Jiyan: Ferit’ten Gezi’ye ‘İyiyi Yaşatabilmek’

Ölümü güzellemek, ölümü yüceltmek, sevdiklerini, birlikte yola çıkılanları birer birer toprağa verdikten sonra belki de sarılabileceğin tek dayanabilme biçimi. Belki, acının da örgütlüsü daha kolay çekiliyor. Bunlara diyecek yok. Onca mücadele verilen bir tarihten gelenlerin, yoldaşlarına sahip çıkışlarına ancak saygı duyabilirim.

Bir yandan kafamdan bunu da çıkartamıyorum; Hasan Ferit Gedik, ölümlüdür. Öldü de. Geri de gelmeyecek. Sorularımı, onun yolunda, yan yana yürüyen ve ona sahip çıkanlara değil, sahip çıkmak isteyip de bunu yapmayanlara soruyorum daha çok. Biz Ferit’i, Ferit gibi, inandığı şey her neyse onu anlatırken, onun için mücadeleye çağırırken gözleri ışıl ışıl olan insanları yaşatabilmek için ne yapıyoruz? Ne yapacağız?

Çok basit birkaç cevabı var aslında. 4+4+4 gibi, memleketi çocuk işçi cennetine çevirecek bir sistemi protesto etmeye giden kesklileri yalnız bırakırsak, Eminelerin ölmesini engellemek için hiçbir şey yapmamış olacağız. Hepimizin gözleri önünde öldürülmüş Ethem’in ilk duruşmasına Ankara’da 200 kişi gidiyorsak, Ethem’leri yaşatmak için hiçbir şey yapmamış olacağız.

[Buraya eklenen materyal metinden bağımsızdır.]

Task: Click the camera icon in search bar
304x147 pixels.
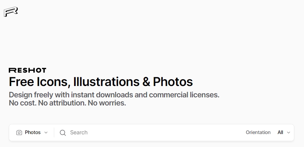Action: point(19,132)

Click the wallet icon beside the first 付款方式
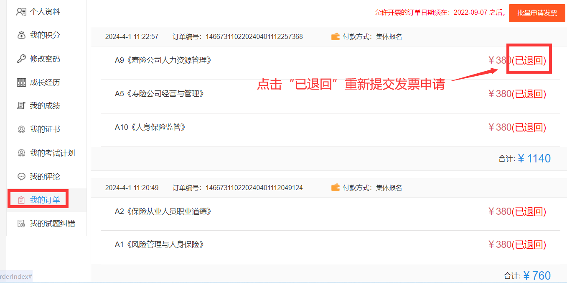click(x=335, y=36)
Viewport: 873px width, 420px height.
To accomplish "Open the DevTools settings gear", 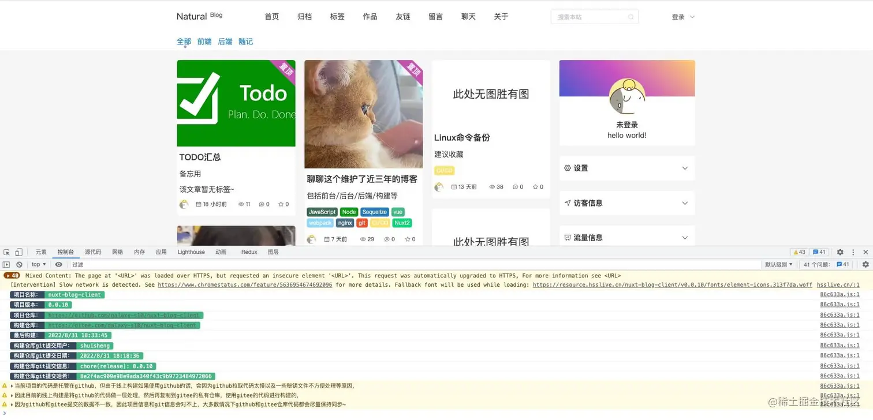I will pos(841,252).
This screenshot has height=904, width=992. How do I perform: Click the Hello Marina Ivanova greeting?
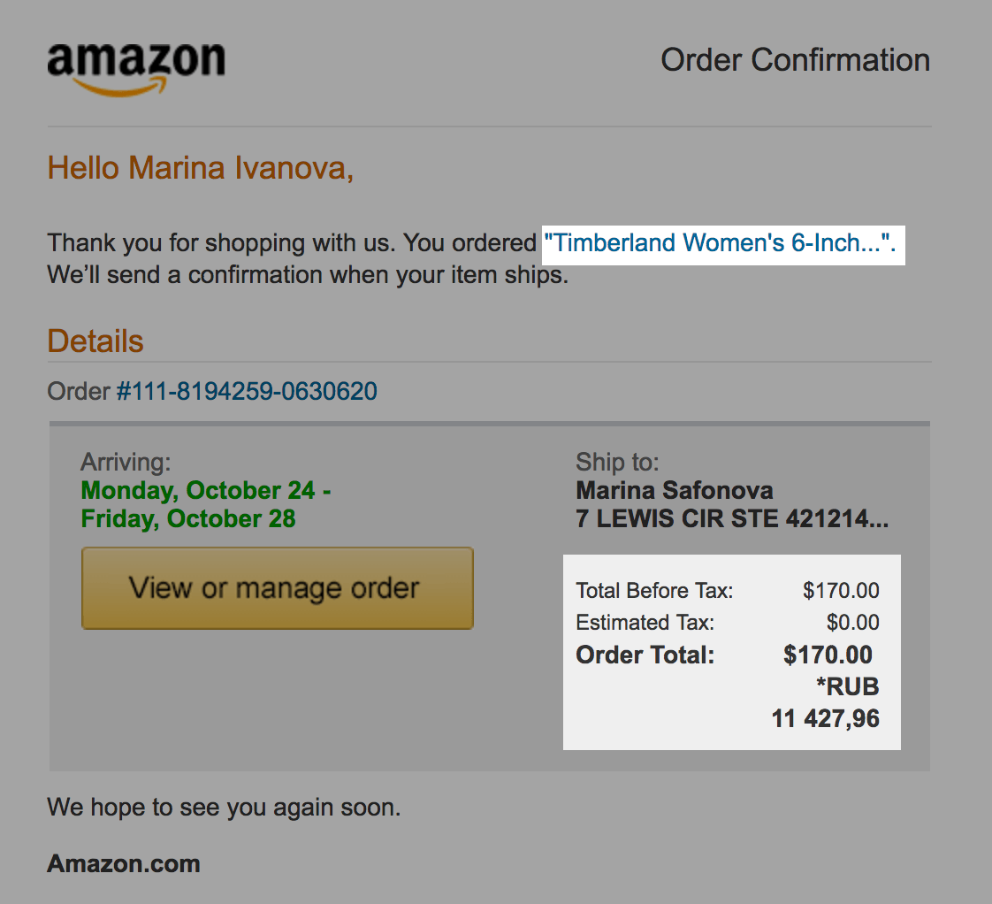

Forumlarda ‘Bize desteğe gelin’ diyen Ferit’in yanında olmazsak, sesini duyurmasına omuz vermezsek, o yürüşte vurulmasını engelleyemeyeceğiz. Ali İsmail’in ölüsü üzerinden yalan söyleyen bir adamı hala Vali koltuğunda görüyorsak, Ali ismail’i yaşatamayacağız. Reyhanlı’da, Gezi’de iktidar korkusundan ekran karartan medyayı yaptığından utandırmazsak, bir sonraki can gidişinde, halkı aptal yerine koymalarını engelleyemeyeceğiz. Hrant Dink’i ‘uyarmak’ için ayağına çağıran Valilerden hesap soramadıkça, İsmaillere sahip çıkamıyor olacağız. Soru burada biraz biçim değiştiriyor. ” Nasıl?”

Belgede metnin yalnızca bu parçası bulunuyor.